* **SOURCE PASSAGE**
______________________________
There is usually a particular name attached to the individual names of these musicians and public figures: Aşık, meaning “the one in love”. This ‘Love’ for them, first and foremost, is the love of god that is manifested through the creations of god. The musicians, although maybe swifter in tapping into that source, do not have the exclusive rights to that love; what they do is quite ordinary. Yet, if they are successful, it becomes ordinary in the most profound sense. It’s not necessarily an advantage of genes and early upbringing that make them better practitioners of this philosophy but just like it is in the more familiar Western way of doing things, only through compassionate discipline and devotion they can be better examples of their ideas, whether that be about achieving to be more honest or playing the strings more gracefully. Building up on this very idea of the baglama player or Aşık, it is not hard to see why they carry such religious and social authority, why people gather around them and listen to their songs carrying history, philosophy, religion and love, why they ask them their opinions on manners hard to unfold and even get psychological support from them.

The Asik doesn’t exclude singing on love in its most 21st century sense, but it primarily sings about transcendental love, the love of god’s children and the love of community and rebellion and pain and food and disaster and the love for both the dead and the alive. For the Asik love is never about or bound to a certain person or event but it is about circles and motions and waves and we take part in and rejoice in what was already there and will continue to be there after we humans have perished. In love, it seems that we are witnessing more than we create, gardening more than we engineer. When we stumble upon love, better than stumbling upon a great piece of art, sublime associations of the most novel kind manifest itself upon experience and we get a glance of the infinite and we are inspired; something takes us out of the everyday and gives us a chance to live like gods. And like all the stories of people who try to get close to the experience of the gods, it is a task of utmost seriousness and discipline but also of balance, lightheartedness and flow. So, in the end, my sense is that the best we can be is the particular carriers of love and manifest it throughout our limited days on earth as much as we get to. The better we get at that, the better artists of the baglama we become.

For the purpose of a conclusion, how can we interpret my dream in reference to all those I have learned? Is baglama love? Is it a symbol for tradition? Is it women (talking from a male-centric perspective) or is it the land? Is it simply art? Is it god or a god’s eye that we peek through? Is baglama, baglama? I think there is some sort of a fully formed argument within the story I have told, that baglama stands for all. Because everything listed above seems to be, from an Aşık’s perspective, basically but brutally, incarnations of love. Particularly, for the interpretation of this certain dream but unavoidably beyond.

The baglama, thus burns for the anguish of the lost love and lost opportunity but also burns for every other kind of anguish everywhere else, be it imposed by state or nature or oneself or the other. The baglama, by being burned, becomes fire and like every fire, it has the capacity to destroy if you don’t handle it well, even extending to catastrophic scales. If handled well with care and expertise and patience, it can also be an essential source of warmth, a place where we gather around in circles, feed each other, share and tell stories. This is the story I am telling.
______________________________
* **PROBLEM STATEMENT**
Decide whether each statement agrees with the passage on the baglama and the Aşık, answering yes or no and quoting the words that settle it: (a) Aşık means "the one in love." (b) The musicians hold exclusive rights to the love of god. (c) For the Asik, love is bound to a certain person or event. The records have no connection to the passage on the baglama and the Aşık.

Dataset records
______________________________
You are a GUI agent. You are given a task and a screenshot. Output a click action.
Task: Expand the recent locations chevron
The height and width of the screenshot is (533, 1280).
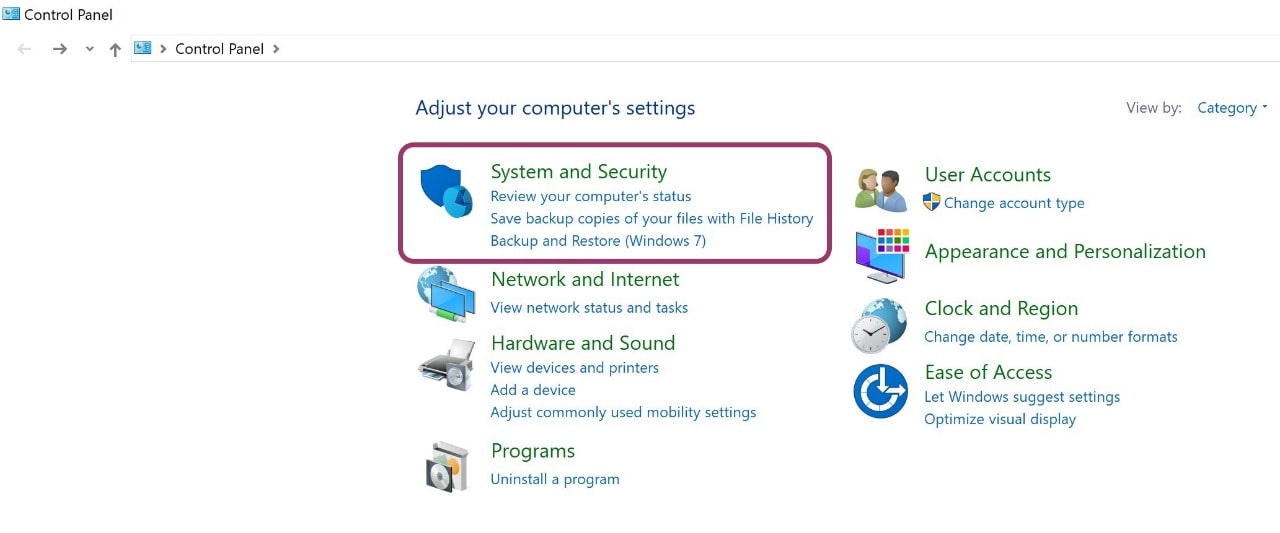(89, 49)
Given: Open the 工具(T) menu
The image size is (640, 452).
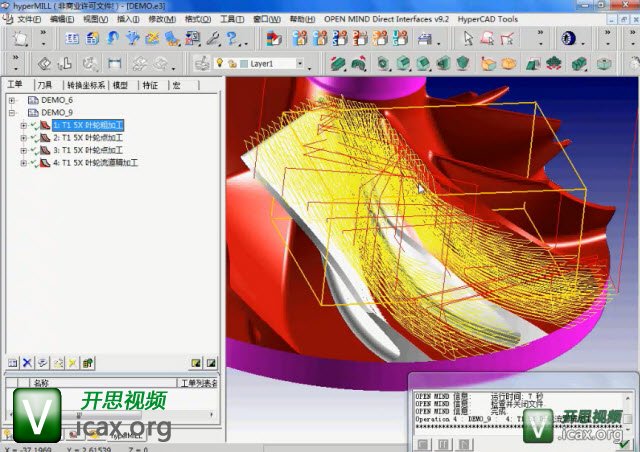Looking at the screenshot, I should (x=231, y=19).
______________________________
* **EXERCISE RESULT**
(a) Yes: "Aşık, meaning “the one in love”"
(b) No: "do not have the exclusive rights to that love"
(c) No: "For the Asik love is never about or bound to a certain person or event"